PROBLEM
Below are some records. Print exactly the lines between the one holding "Contact (980, 51)" and the one holding "מבוקשים מתנדבים לעמותה", inclusive, and nothing else.
○ ○ ○ ○ ○
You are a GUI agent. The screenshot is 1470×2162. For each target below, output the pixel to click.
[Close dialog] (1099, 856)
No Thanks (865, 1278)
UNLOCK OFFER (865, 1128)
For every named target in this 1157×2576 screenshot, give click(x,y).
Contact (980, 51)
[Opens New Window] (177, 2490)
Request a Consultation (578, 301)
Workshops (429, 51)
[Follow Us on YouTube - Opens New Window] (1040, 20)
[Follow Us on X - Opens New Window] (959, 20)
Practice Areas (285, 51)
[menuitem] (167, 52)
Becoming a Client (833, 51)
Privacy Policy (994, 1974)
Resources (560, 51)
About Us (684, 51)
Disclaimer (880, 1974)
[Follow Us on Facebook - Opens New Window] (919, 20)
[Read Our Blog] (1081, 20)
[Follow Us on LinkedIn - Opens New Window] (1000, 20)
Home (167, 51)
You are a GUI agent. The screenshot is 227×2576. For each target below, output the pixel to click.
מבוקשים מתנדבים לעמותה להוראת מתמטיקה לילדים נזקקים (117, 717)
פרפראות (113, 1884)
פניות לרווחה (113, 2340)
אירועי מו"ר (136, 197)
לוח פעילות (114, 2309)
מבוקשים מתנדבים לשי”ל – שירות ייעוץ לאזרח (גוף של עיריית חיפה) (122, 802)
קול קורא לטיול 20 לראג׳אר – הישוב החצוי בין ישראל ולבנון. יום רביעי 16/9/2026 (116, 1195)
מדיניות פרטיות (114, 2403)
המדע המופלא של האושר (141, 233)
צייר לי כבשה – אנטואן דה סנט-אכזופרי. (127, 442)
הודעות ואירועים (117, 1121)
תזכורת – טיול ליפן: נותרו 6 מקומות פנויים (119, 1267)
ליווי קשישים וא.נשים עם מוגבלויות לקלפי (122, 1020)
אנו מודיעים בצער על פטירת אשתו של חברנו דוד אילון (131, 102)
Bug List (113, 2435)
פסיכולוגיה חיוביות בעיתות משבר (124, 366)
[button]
○ ○ ○ ○ ○
SOLUTION FOR THIS EXERCISE
Contact (980, 51)
[Opens New Window] (177, 2490)
Request a Consultation (578, 301)
Workshops (429, 51)
[Follow Us on YouTube - Opens New Window] (1040, 20)
[Follow Us on X - Opens New Window] (959, 20)
Practice Areas (285, 51)
[menuitem] (167, 52)
Becoming a Client (833, 51)
Privacy Policy (994, 1974)
Resources (560, 51)
About Us (684, 51)
Disclaimer (880, 1974)
[Follow Us on Facebook - Opens New Window] (919, 20)
[Read Our Blog] (1081, 20)
[Follow Us on LinkedIn - Opens New Window] (1000, 20)
Home (167, 51)
You are a GUI agent. The screenshot is 227×2576. For each target below, output the pixel to click.
מבוקשים מתנדבים לעמותה להוראת מתמטיקה לילדים נזקקים (117, 717)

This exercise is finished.